* THE DATA *

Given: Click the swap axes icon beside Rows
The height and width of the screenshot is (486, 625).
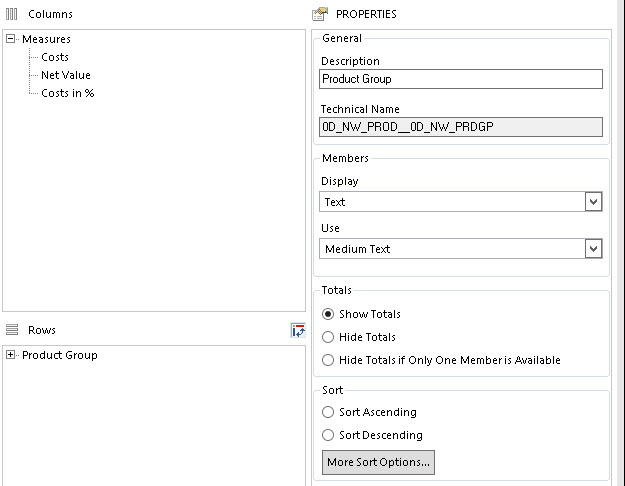Looking at the screenshot, I should click(298, 330).
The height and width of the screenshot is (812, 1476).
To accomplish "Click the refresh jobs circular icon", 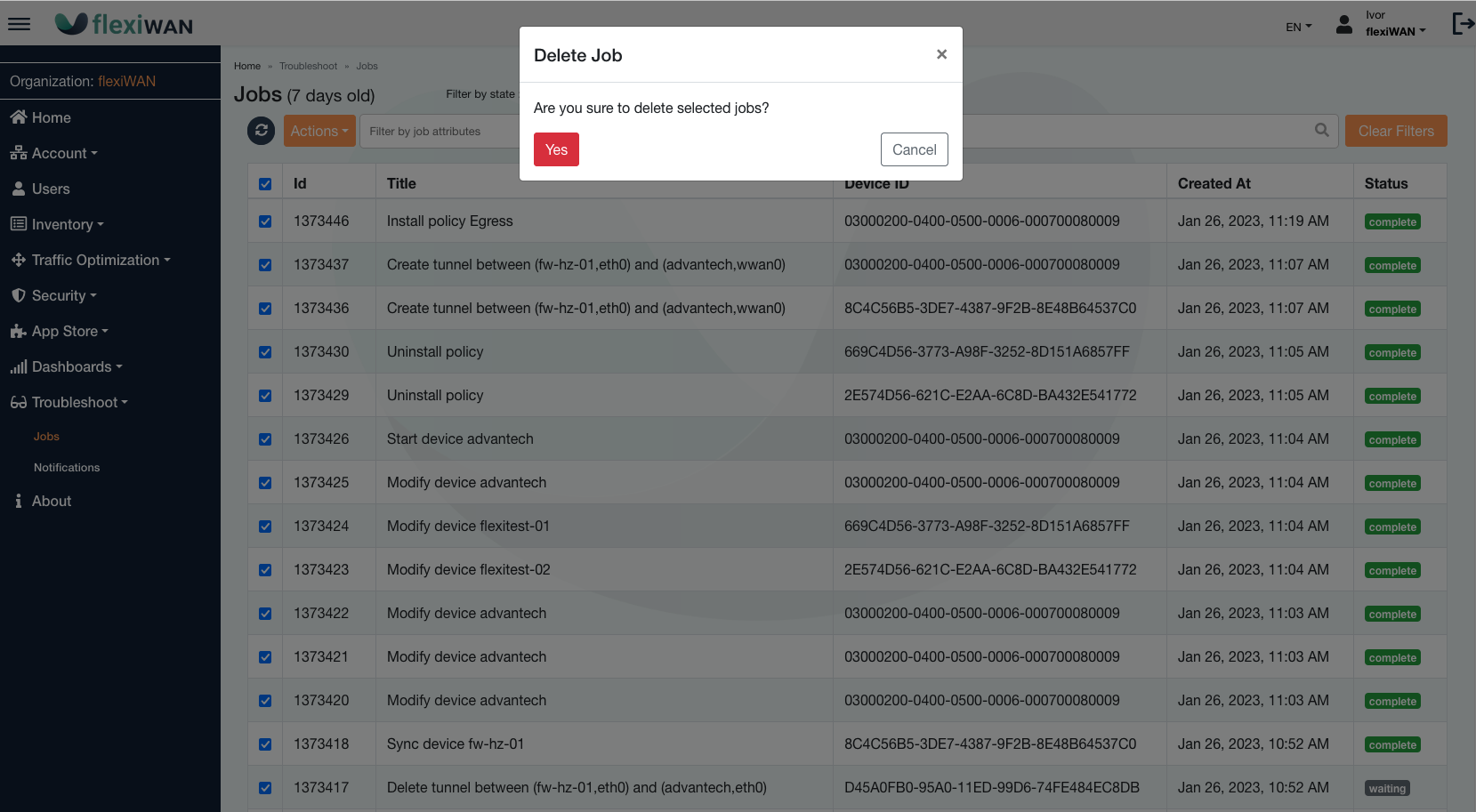I will (261, 131).
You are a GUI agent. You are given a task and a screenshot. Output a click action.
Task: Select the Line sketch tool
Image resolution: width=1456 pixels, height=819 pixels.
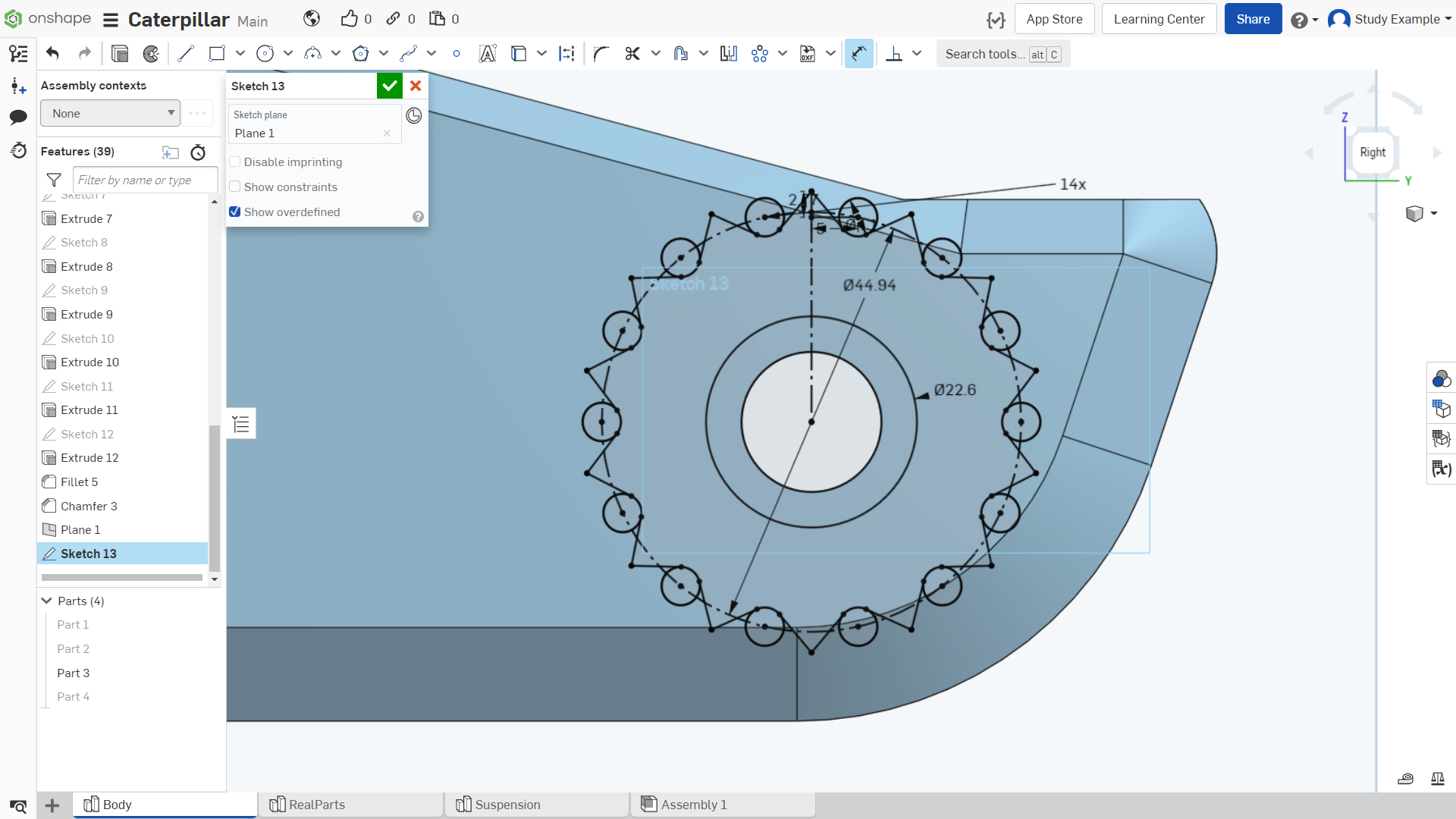click(186, 54)
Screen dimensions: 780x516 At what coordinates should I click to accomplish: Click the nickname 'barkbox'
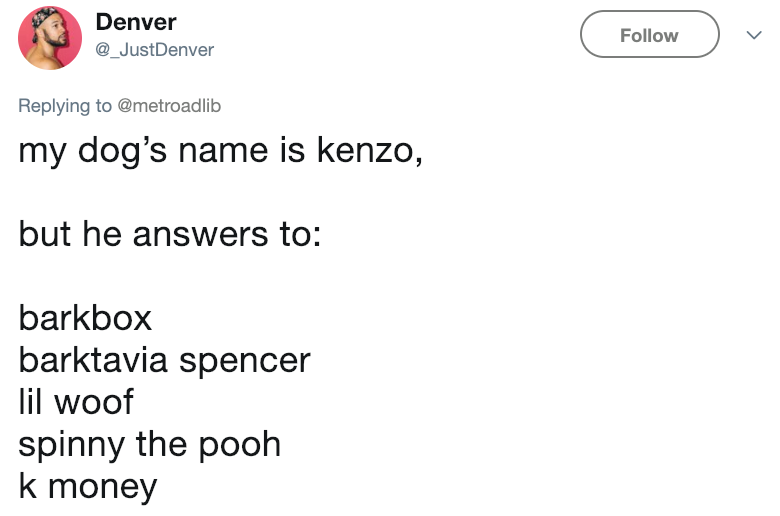click(85, 317)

* WORK INSTRUCTION *
Take the line containing "Image resolution: width=1456" through the last line of the material and retype exactly those lines, both ends included, with no pictures.

* RESPONSE TO THE EXERCISE *
Image resolution: width=1456 pixels, height=819 pixels.
click(186, 54)
Screen dimensions: 780x516 At what coordinates should I click to accomplish: Click the nickname 'barkbox'
click(85, 317)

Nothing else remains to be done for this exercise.